Background: Intimate partner violence (IPV) during the perinatal period has been shown to have a multitude of negative physical, psychological, behavioral, and socioeconomic effects on both women and fetuses/newborns. Based on various scholarly estimates that 3-30% of women experience IPV during the perinatal period, routine screening of all obstetric patients for IPV by health care professionals is recommended by the American Medical Association, the American College of Obstetricians and Gynecologists, and the American Nurses Association, among others.
Local problem: An assessment of a labor and delivery unit (L&D) at a large suburban hospital conducted in the fall of 2020 revealed a low completion rate (38.0%) of patient IPV screenings based on electronic health record (EHR) documentation during their department stay.

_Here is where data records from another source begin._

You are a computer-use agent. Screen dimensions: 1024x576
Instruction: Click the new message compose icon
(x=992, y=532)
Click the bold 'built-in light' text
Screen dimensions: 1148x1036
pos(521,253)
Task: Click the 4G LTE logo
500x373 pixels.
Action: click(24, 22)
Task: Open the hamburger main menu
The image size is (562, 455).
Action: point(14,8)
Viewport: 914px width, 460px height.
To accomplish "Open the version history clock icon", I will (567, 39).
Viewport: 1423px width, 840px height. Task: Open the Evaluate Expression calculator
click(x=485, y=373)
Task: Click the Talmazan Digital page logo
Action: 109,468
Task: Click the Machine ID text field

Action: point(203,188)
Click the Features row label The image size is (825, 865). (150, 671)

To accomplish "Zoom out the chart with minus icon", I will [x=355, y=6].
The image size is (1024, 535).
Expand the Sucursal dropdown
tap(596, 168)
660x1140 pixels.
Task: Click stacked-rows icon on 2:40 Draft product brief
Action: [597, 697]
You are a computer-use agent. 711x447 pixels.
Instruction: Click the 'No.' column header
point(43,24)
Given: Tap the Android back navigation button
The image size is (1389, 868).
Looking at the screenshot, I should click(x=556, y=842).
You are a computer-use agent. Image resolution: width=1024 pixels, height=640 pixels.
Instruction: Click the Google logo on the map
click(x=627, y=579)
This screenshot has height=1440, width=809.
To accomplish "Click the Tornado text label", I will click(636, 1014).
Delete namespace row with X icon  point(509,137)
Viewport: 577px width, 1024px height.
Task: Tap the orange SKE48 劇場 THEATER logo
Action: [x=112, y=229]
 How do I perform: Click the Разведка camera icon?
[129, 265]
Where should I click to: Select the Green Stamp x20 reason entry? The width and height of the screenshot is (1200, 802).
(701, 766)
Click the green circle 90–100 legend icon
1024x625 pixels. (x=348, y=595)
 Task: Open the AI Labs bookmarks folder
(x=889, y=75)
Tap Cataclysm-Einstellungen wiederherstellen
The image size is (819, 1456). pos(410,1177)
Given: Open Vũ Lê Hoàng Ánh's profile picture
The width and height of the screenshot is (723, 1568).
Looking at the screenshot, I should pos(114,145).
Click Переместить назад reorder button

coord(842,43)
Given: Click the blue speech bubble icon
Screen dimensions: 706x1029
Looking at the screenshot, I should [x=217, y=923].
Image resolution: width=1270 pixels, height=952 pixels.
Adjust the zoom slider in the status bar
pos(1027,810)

Method: Based on an extensive review of literature, a quality improvement project was conducted aimed at increasing IPV screening rates by increasing nurses’ IPV-related knowledge and comfort, and equipping them with tools and resources for patients who screen positive. A pre- and post-implementation survey was developed to gather information about nurses’ knowledge about IPV, comfort around IPV screening, and their access to IPV resources. L&D nurses (n = 47) participated in a virtual educational seminar and were supplied with IPV resource cards to give patients who were determined or suspected to be experiencing IPV. EHR-based IPV screening rates were monitored weekly.
Results/Conclusions: Post-intervention survey data showed an increase in IPV-related knowledge, comfort, and resource accessibility for L&D nurses. Ongoing weekly tracking of IPV screening completion rates has shown an increase from 39.4% to 71.7% on average pre- and post-intervention.
Implications for practice: These results suggest that an intervention to improve knowledge, comfort, and access to IPV resources is helpful and recommended for other perinatal health care settings to increase IPV screening rates. Future efforts may be needed to ensure the accuracy and effectiveness of IPV screening.